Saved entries
■ ■ ■ ■ ■

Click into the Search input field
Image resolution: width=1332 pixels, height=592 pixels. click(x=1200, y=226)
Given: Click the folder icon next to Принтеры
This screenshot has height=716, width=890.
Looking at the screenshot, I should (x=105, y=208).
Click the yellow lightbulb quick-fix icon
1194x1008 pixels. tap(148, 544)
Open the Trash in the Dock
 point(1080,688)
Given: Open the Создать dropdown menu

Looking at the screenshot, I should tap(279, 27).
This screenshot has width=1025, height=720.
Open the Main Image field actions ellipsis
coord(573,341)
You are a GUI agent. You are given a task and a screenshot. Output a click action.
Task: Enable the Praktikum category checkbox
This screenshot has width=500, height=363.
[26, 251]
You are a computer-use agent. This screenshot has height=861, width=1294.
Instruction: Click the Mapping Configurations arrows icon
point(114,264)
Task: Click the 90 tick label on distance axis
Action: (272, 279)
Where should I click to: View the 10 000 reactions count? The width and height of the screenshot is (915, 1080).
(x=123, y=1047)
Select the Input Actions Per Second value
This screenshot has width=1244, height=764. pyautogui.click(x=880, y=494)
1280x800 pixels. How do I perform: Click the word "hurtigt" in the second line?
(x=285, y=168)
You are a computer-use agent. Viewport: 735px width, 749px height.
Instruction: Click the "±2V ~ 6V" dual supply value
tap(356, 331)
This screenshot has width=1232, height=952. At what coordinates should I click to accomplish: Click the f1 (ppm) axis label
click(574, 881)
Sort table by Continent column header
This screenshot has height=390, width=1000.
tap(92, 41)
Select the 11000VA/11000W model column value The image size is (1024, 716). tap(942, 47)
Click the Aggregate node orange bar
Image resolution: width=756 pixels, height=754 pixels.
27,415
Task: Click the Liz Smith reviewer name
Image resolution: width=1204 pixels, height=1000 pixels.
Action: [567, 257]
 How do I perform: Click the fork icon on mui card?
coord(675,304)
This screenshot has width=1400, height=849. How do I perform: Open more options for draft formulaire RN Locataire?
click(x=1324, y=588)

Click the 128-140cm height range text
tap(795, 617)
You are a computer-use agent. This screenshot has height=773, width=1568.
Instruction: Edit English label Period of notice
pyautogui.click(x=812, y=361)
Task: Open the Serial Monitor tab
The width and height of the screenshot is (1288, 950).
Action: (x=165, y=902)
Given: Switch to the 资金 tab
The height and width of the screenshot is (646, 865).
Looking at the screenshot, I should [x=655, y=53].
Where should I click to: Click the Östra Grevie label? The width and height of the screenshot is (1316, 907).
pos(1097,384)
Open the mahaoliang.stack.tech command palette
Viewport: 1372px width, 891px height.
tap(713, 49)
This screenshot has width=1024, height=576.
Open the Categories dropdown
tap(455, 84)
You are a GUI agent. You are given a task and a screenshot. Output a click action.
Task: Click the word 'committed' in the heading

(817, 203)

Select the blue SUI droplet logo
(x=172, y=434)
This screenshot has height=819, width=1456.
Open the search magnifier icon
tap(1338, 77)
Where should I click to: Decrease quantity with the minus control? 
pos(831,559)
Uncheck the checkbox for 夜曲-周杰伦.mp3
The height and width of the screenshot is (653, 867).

■ ■ ■ ■ ■

◆ WHAT IS BEING ASKED: In the entries above, which lines hold the word "computer"? Copy them out.

◆ FINAL ANSWER:
You are a computer-use agent. This screenshot has height=861, width=1294.
You are a computer-use agent. Viewport: 735px width, 749px height.
You are a computer-use agent. This screenshot has height=773, width=1568.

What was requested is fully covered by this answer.